# I think I started a math club

It began with one student. I noticed pretty early in the semester that grade 9 math was old hat for him and that he needed a challenge, so we started to meet once a week or so to talk math and work on some interesting problems. (During our first meeting, we proved that the square root of 2 is irrational.)

Then, he brought a friend. Who eventually brought two more friends. (If you’ve been doing the math, you might expect 8 students at our next meeting; alas, there were only 5. But wait, that’s five students who want to do math outside of math class!) We did a few problems, but mostly spent time discussing the idea of doing independent projects that the students would present to the class on the last day before Christmas break.

Today was the first session that really felt math club-y: I ordered some pizza, gave the students the Crossing the Bridge problem (thanks, Sadie!) and some white boards, then set them loose.

They solved it in all of 3 minutes. Good thing I had another one in my pocket.
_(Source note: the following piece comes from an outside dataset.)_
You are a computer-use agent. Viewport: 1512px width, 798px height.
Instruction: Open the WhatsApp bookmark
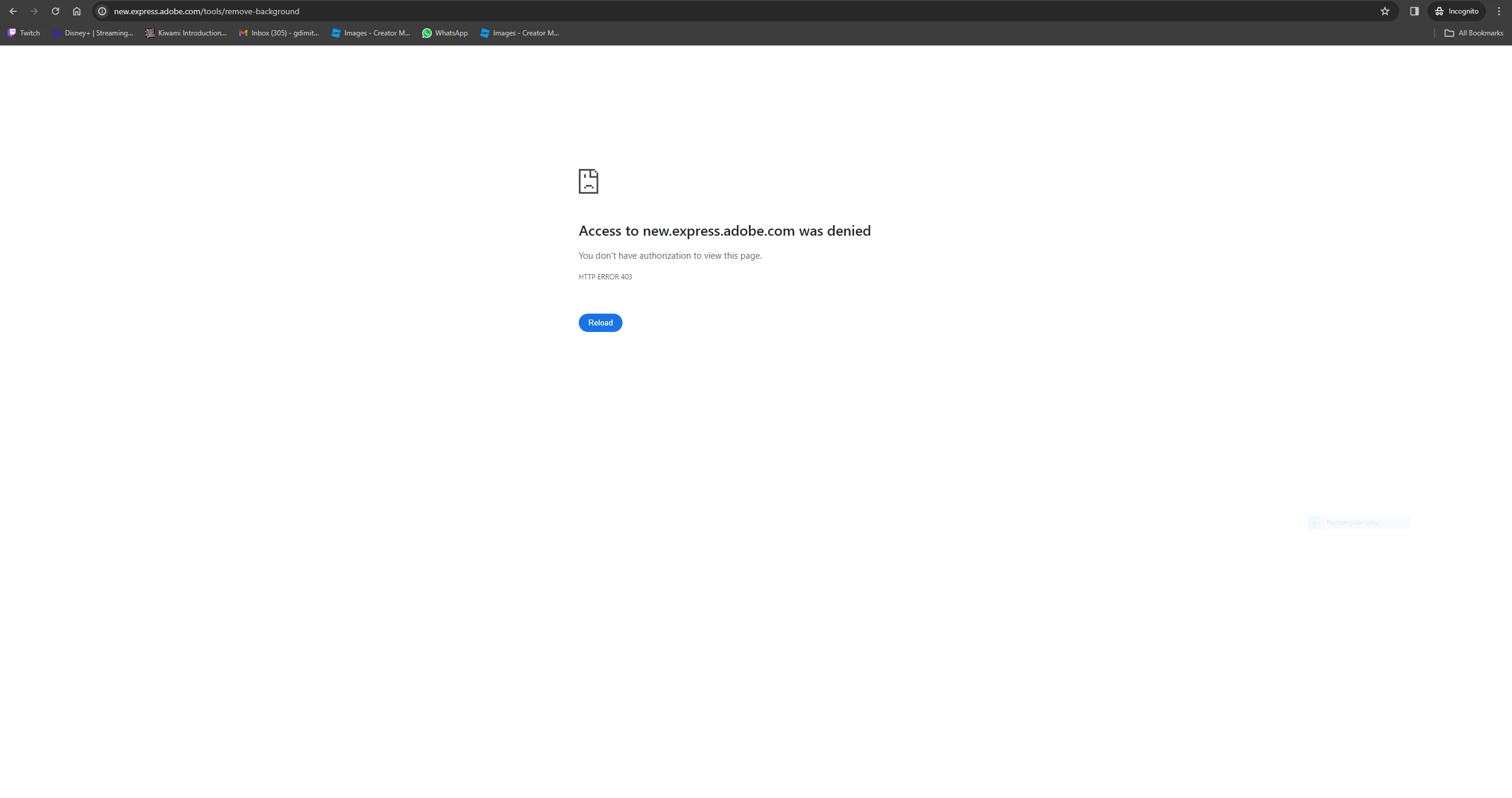click(445, 33)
It goes like this (I don’t have a reference for this one, so my wording is probably not ideal):

You and 8 of your friends are sitting in a circle and passing around a ball. In the first round, you pass the ball to the person to the right of you, who passes it to the person to the right of them, etc., until the ball gets passed back to you. This is when the round ends.

In the second round, the ball gets passed to every second person until the ball gets passed back to you. In the third round, the ball gets passed to every third person; etc. You play the game until you end up “passing” the ball to yourself, which does not count as a round.

How many passes are made in total before the game ends?

(Big thanks to Nat Banting for sharing this one!) Once the students solved the problem for 9 people, they solved it for 10, then for the general case. It’s an excellent problem and it did take them most of the lunch hour, but they got it in the end. Their persistence was extraordinary, and I could feel their satisfaction when they solved it in the end!

It was a great lunch hour, and you can imagine how I felt when I overheard the students saying “This is really fun!”

We spent the remaining time talking about pi, different kinds of infinities, abacuses (abaci?), and other fun things (the students are still thinking of ideas for their independent projects), and decided to meet again next week. I’m thinking of calling it Pi Club: Come for the (pizza) pie, stay for the math!

The only downside? My internship is over in December. But – but – but – we’re only getting started! I guess I’ll just have to be sure to make the most of the next four weeks. (P.S. Have a cool problem? Send it my way!)

This must be how teachers feel every year before the summer holidays when they have to say goodbye to their students, some for ever. And I suppose that part of internship is learning just how hard that can be.